После выступления он долго сидел в гримуборной, словно по капле восполняя, отданные без остатка, накопленные за время длительных репетиций силы.
У него были нежные красивые руки, и берёг он их пуще глаза: никому никогда не подавал для приветствия. Когда, по окончании выступления, он сидел в потёртом бутафорском кресле, руки его висели почти до пола, и пальцы их судорожно вздрагивали. А ещё на них голубели под тонкой, как пергамент кожей, припухлые сосуды и в них почти зримо пульсировала кровь. Говорил он в это время неохотно, просил, чтобы его как можно меньше беспокоили, а если такое случалось, не любил, когда долго благодарили за доставленное удовольствие и сорили комплиментами.
Жил он в старой части города, в самом его центре, в убитой богом и временем, дряхлой коммуналке без удобств. Удобства были общего пользования, использовались весьма интенсивно и жутко воняли. С соседями он не общался, кухней не пользовался. Соседей это настораживало и злило и, не имея сведений достоверных, они придумывали о нём всякие небылицы и обсуждали на кухне пикантные подробности никогда не происходивших на деле событий.
Квартира перешла ему от тёти, которая – единственная – осталась от большого их семейства, частью выбитого войной, частью вымершего от репрессий. Тётя была девственницей, любила племянника, как родного сына, и боготворила его. Умирала она тяжело и долго, и он на время оставил сцену. По смерти тёти его втянули в изнурительную тяжбу за право занятия им комнаты, на которую претендовали ещё три семьи тетиных соседей. Неизвестно, как решился бы спор, не будь директора филармонии.
Последний объяснил самой важной городской персоне, что в лице просителя-скрипача город имеет великого музыканта, который этот город прославит, когда наступит время переоценки ценностей и музыкальная культура займёт в нашей истории достойное своему историческому предназначению место. Самая важная городская персона была больше чем уверена, что такое время никогда не наступит. Сошлись на том, что персоне будет предоставлено персональное приглашение в директорскую ложу на все концерты, которые персона пожелает посетить одна, либо с… либо со своими домочадцами – пожизненно.
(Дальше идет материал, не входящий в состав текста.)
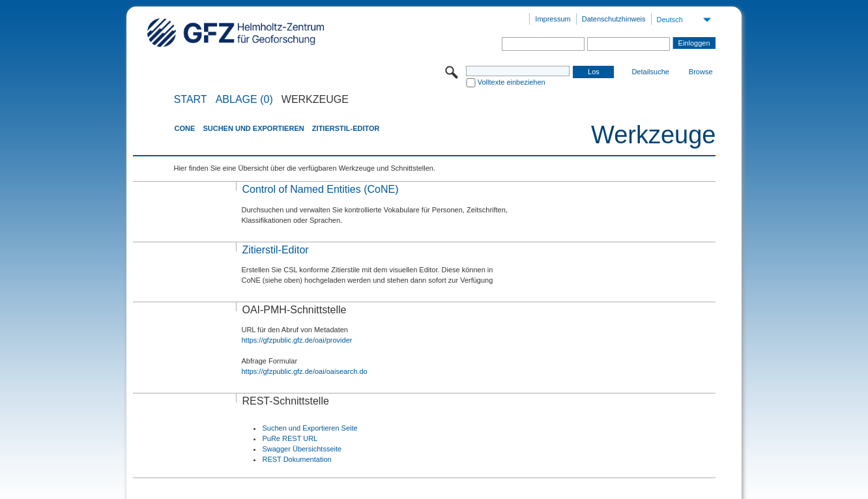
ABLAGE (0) (244, 100)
Скрипач давал два-три концерта в сезон в самой филармонии, несколько шефских концертов в рабочих коллективах. Потом он надолго выезжал на гастроли в составе формируемой наспех артистической бригады. Состав бригады часто менялся, и потому он ни с кем из артистов близко не сходился, держался особняком.
Его любимым занятием было посещение различных магазинов, в которых он, тем не менее, мог приобрести очень немногое на свою более чем скромную зарплату. Он подолгу рассматривал самые различные товары, и это доставляло ему удовольствие. Продавцов он не беспокоил, ничего не просил показать, хотя кое-что ему иногда очень хотелось потрогать руками.
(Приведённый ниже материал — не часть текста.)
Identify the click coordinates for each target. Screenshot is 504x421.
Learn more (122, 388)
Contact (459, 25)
Как-то он присмотрел в часовой мастерской хорошенькую приёмщицу. Она была весёлой и миловидной, громко смеялась и охотно отвечала на вопросы посетителей, иногда даже самые неожиданные. Вся пёстрая, как луговая бабочка, она вертелась и порхала, и он подолгу наблюдал за нею, стоя в сторонке и улыбаясь Она принимала его улыбку и с готовностью улыбалась в ответ. Невообразимый полудетский восторг наполнял его душу, и сердце готово было выпрыгнуть из груди.
Когда он пришёл на очередные смотрины, к нему вышел внушительных размеров работник мастерской, чувствительно взял вздыхателя повыше локтя и, буквально, выволок на улицу
-Придёшь ещё раз – переломаю ноги. Понял? – и грубо подтолкнул в спину.
Он понял. Что тут было не понять. Ушёл ошеломлённый и глубоко по-детски обиженный.
А потом, после одного из концертов, бабочка и часовщик вошли к нему в гримуборную, и луговая пеструшка процикадила:
-Так вот вы какой, оказывается… А это мой папа.
-Простите, бога ради, – прокашлялся папа, – я-то думал Вы просто… а Вы такой… – папа расставил руки так, словно держал в них самый крупный арбуз из когда-либо выращенных за всю историю человечества.
-Мы к вашим услугам, – сказала бабочка, робко прикасаясь к нему. – Вы приходили к нам в мастерскую, помните?
Он помнил… Ещё бы!
-Да. Я приносил в ремонт часы. Вот эти.
И он взял со столика старинные песочные часы. Он постоянно возил их с собою, как талисман. Ещё ему нравилось наблюдать, как медленно и неостановимо, неотвратимо истекает в них время тонкой, почти прерывистой песчаной струйкой.
Бабочка повертела часы в руках и сказала с явной растерянностью в мелодичном голосе:
-Так они же… Что же тут ремонтировать? – она взглянула на папу и нервно подёрнула остренькими плечиками.
-Мы люди простые, – с явной обидой в голосе резюмировал папа, – но это никак не даёт вам право считать нас дураками. А ещё интеллигентный человек…
-Пойдём отсюда, папа.
Глаза небесного создания округлились и стали заполняться слезами…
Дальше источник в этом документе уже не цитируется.